EVERY five hours a girl is born with a severe neurological disorder called Rett syndrome.

The condition leaves sufferers severely disabled both physically and mentally and father-of-two Bob Sykes has watched his daughter live with the syndrome.

Claire, 19, showed no sign of any illness at birth, but now she is unable to do anything by herself.

Mr Sykes said: “Sometimes you can detect the condition at birth.

“But Claire had a regression and lost skills. She used to be able to feed herself, but now she can’t.
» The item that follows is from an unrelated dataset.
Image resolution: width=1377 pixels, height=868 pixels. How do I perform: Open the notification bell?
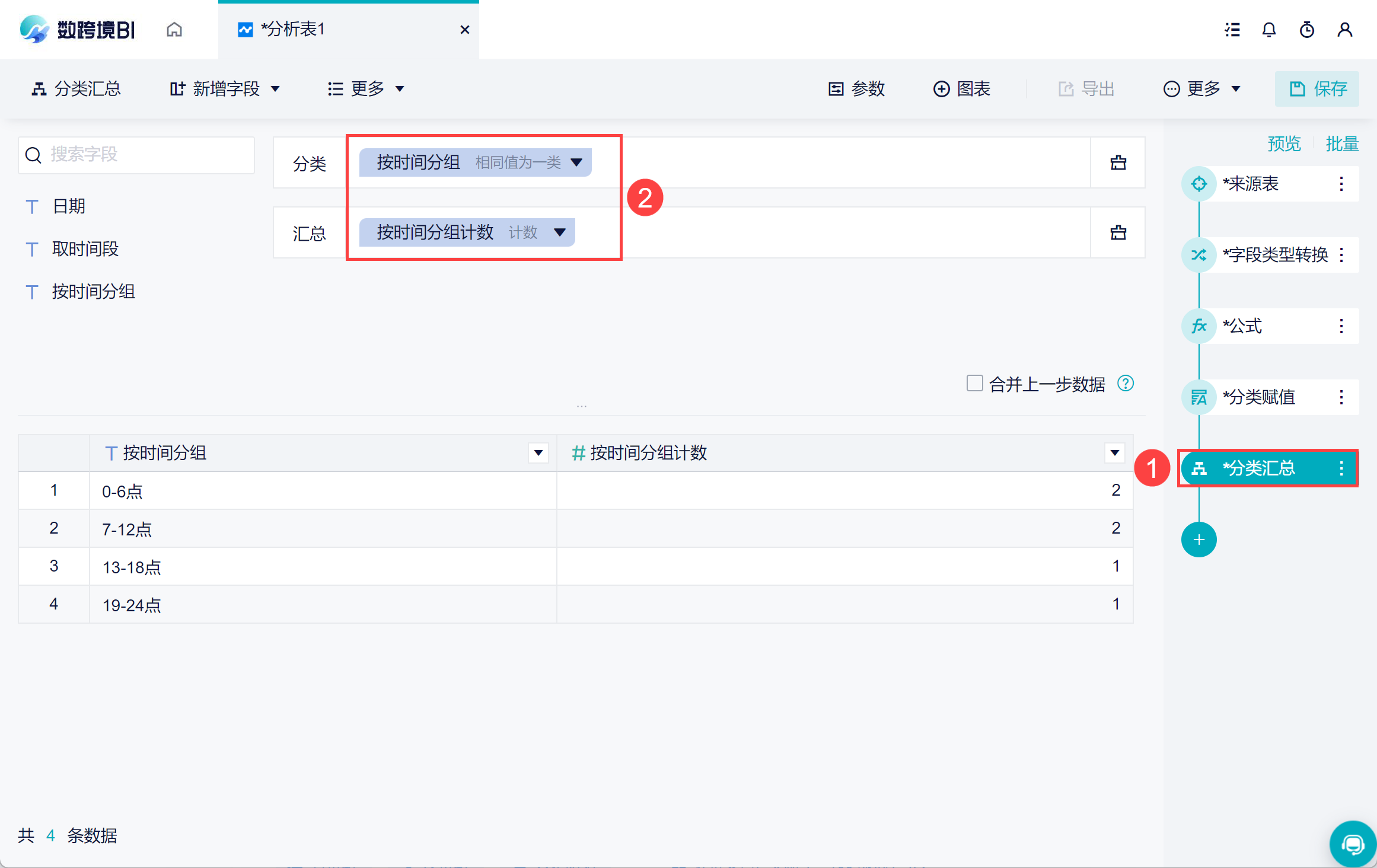pos(1268,30)
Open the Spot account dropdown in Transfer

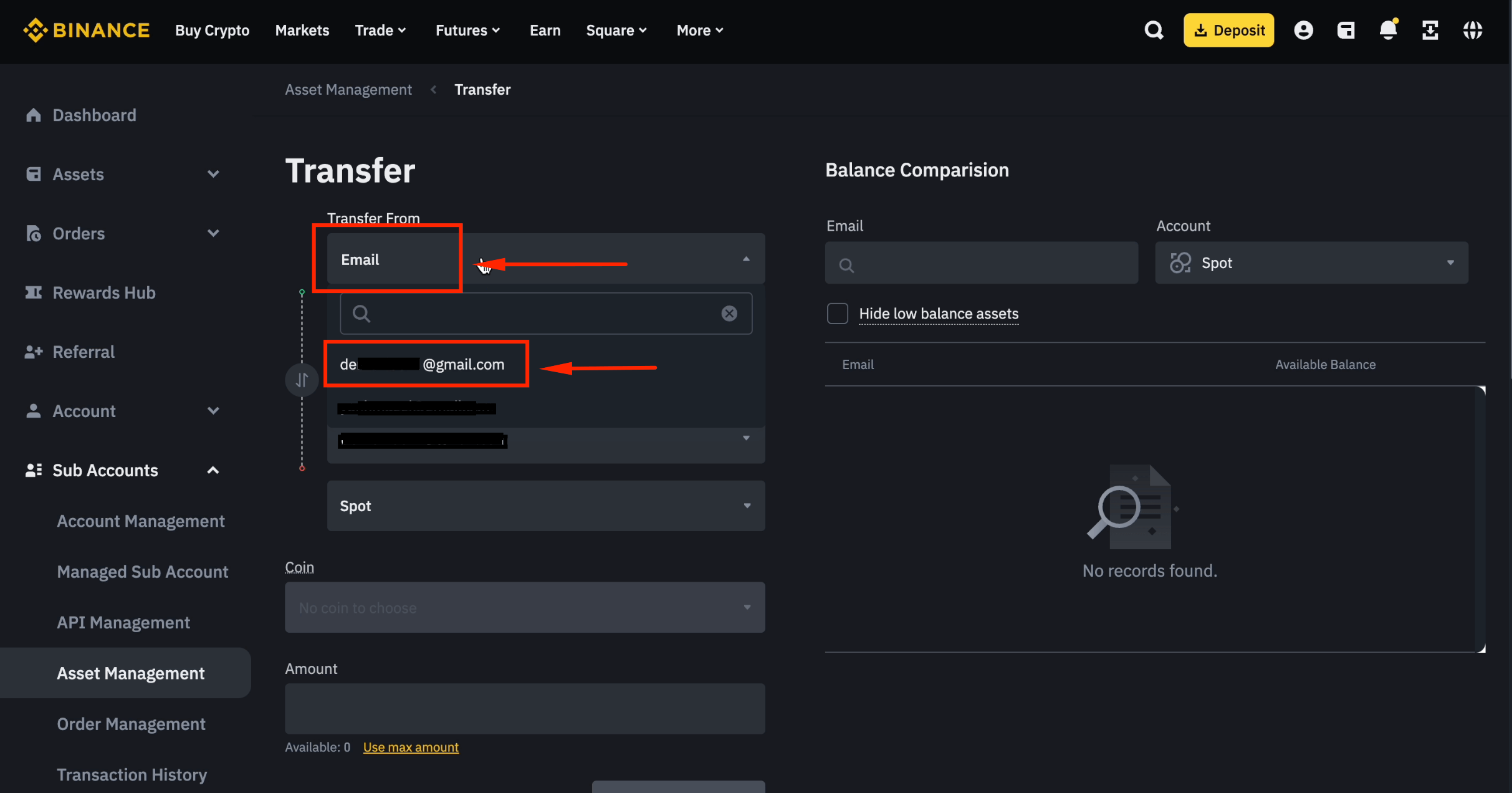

She needs to be fed, washed and dressed, but she can walk a bit.”

Rett syndrome often sees girls make normal progress up until they are a year old, then after a period of no change they begin to start losing speech and hand movement.

Claire is one of only 50 per cent of Rett syndrome sufferers who are able to walk and more than half suffer from some form of epileptic seizure.

Mr Sykes, from Tendring, added: “Emotionally, her development is almost normal, but her cognitive development seriously affected – she has the mental age of a one-year-old.

“It mainly affects girls but some boys have been diagnosed in this country.”

Mr Sykes, 53, has played a big part in raising £20,000 for Rett UK, which hopes to increase medical research into the disorder and one day find a cure.

He was one of more than 50 cyclists who pedalled 157 miles from the charity headquarters in England to the charity’s headquarters in the Netherlands last weekend.

Mr Sykes said he decided to organise a bike ride to raise money after completing a shorter charity cycle ride two years ago.

A total of 20 cyclists completed the route from Luton on Saturday morning to Harwich in one day, crossing the ferry, and then cycling to Utrecht in the Netherlands. Others competed only one leg of the journey.

He added: “The whole event was marvellous. It went absolutely to plan. The weather was great and everyone felt great for the fun they had and what they had achieved.”